Su questo fronte sono già stati compiuti alcuni progressi.
Ad esempio, per consentire l’agricoltura anche in territori aridi, è stato inventato il sistema “pivot” un braccio meccanico irrigatore ―nel deserto libico ne esistono già alcuni lunghi fino a 500m― che, ruotando intorno a un perno, distribuisce l’acqua in una zona circolare, mantenendola umida e rendendola coltivabile.
Sempre in ausilio alle attività agricole è stata inventata la molto discussa tecnica del cloud seeding (inseminazione delle nuvole), questa consiste nello spargere in atmosfera particolari sostanze chimiche in grado di alterare l’entità delle precipitazioni, consentendo di regolare la quantità d’acqua che si vuole apportare al terreno.
Nonostante alcuni risultati incoraggianti ottenuti sull’immediato, esistono problemi futuri di entità molto maggiore, le cui soluzioni potrebbero rivelarsi più drastiche di quanto si possa immaginare.
Si pensi infatti che, per quanto riguarda l’innalzamento degli oceani, uno dei progetti che sta prendendo piede tra le comunità scientifiche consiste nella costruzione di gigantesche dighe e argini che, cingendo i continenti, tengano l’espansione dei mari al di fuori del territorio abitato, come già avviene nei Paesi Bassi.

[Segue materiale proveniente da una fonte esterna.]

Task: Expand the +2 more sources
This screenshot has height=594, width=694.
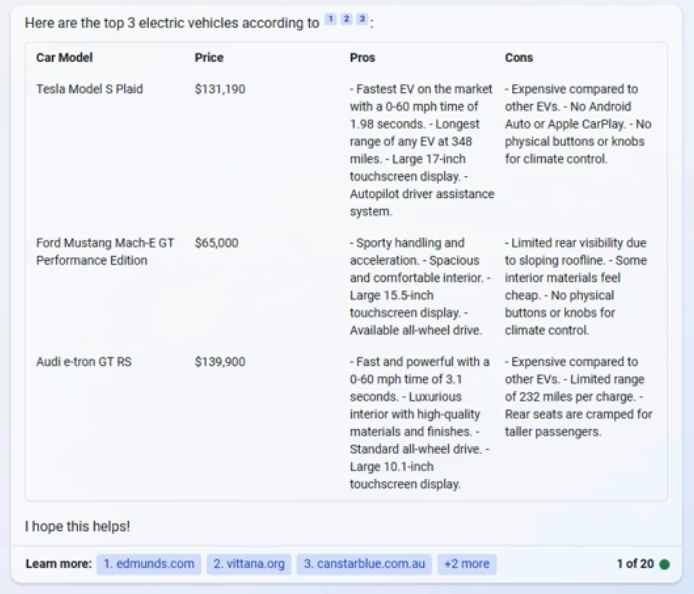Action: pos(467,564)
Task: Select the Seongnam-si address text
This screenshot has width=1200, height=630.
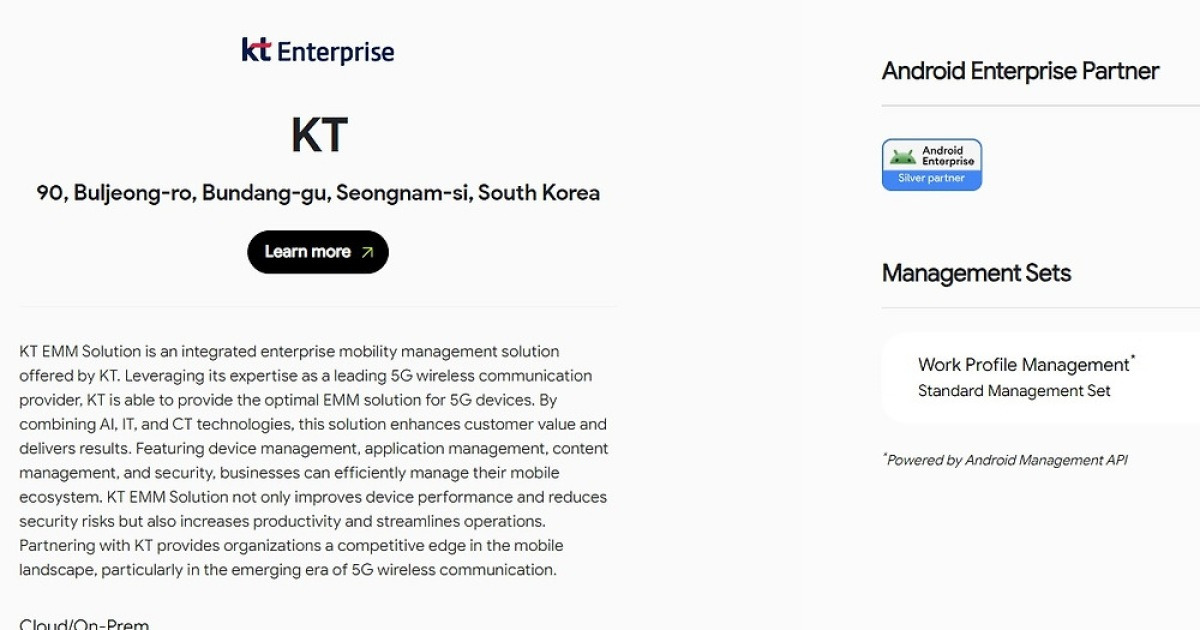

Ma anche nell’ipotesi che in futuro, con l’ausilio di nuove tecniche, si possano realizzare queste mastodontiche opere di ingegneria, ci rimane comunque da fare i conti un problema ben più attuale: gli anomali e abnormi eventi meteorici che già interessano diverse comunità, devastando le infrastrutture e minando l’incolumità umana.